START The records

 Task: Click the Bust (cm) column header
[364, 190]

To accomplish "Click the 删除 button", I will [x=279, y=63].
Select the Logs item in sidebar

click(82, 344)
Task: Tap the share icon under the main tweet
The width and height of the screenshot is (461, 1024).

END The records
START The records

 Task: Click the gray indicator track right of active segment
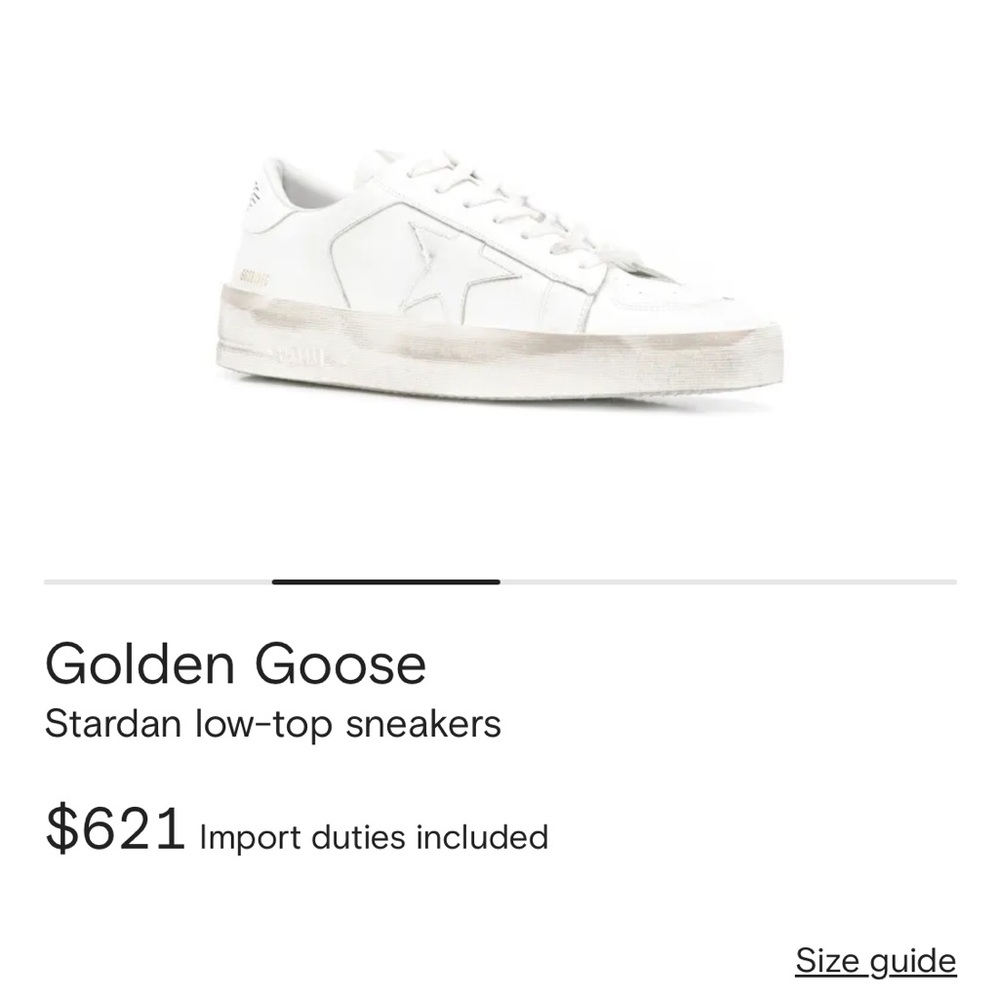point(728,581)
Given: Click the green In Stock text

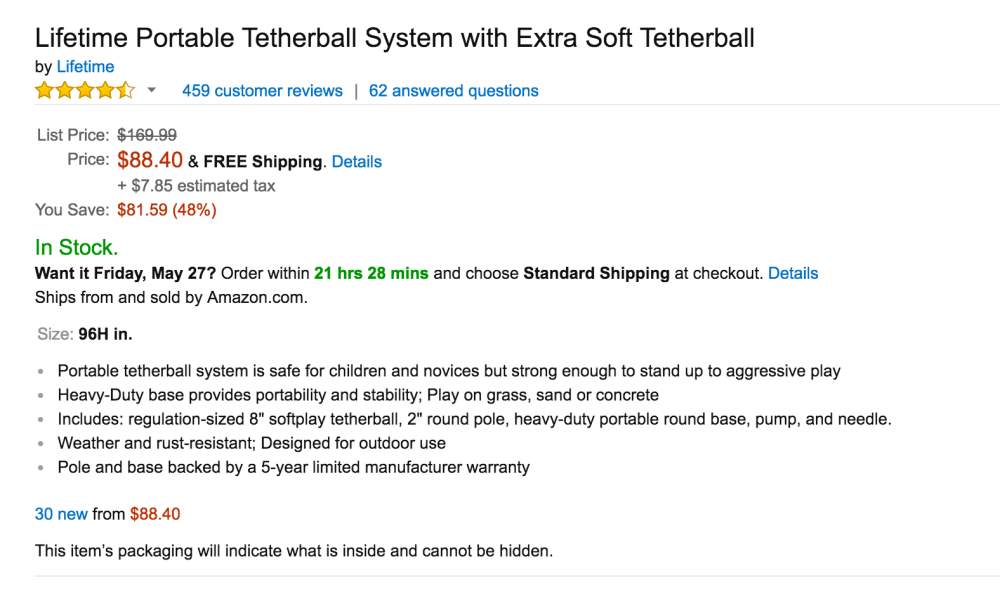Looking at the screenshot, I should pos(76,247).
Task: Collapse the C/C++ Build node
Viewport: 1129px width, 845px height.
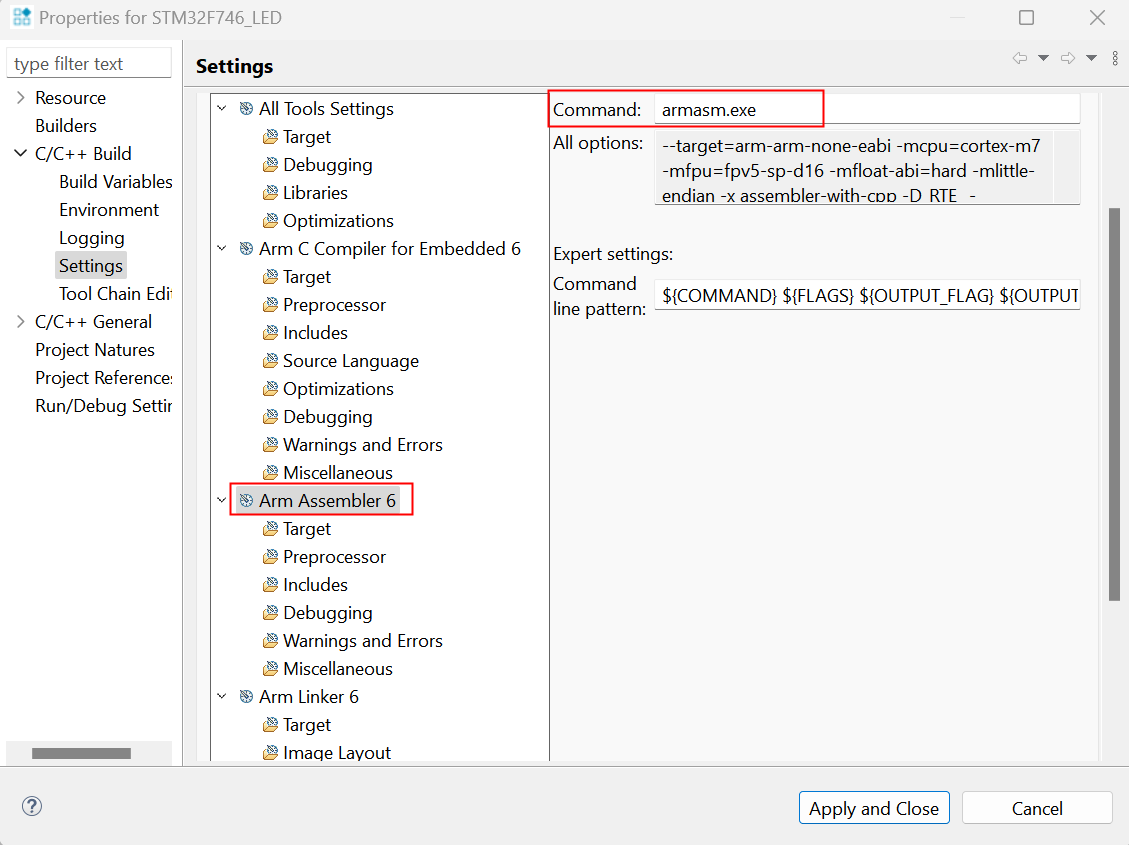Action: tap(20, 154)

END The records

Exercise prompt
Write out the lines above word for word, starting at the line containing "Select the Logs item in sidebar" and ending at the line containing "The width and".

Response to the exercise
Select the Logs item in sidebar

click(82, 344)
Task: Tap the share icon under the main tweet
The width and height of the screenshot is (461, 1024).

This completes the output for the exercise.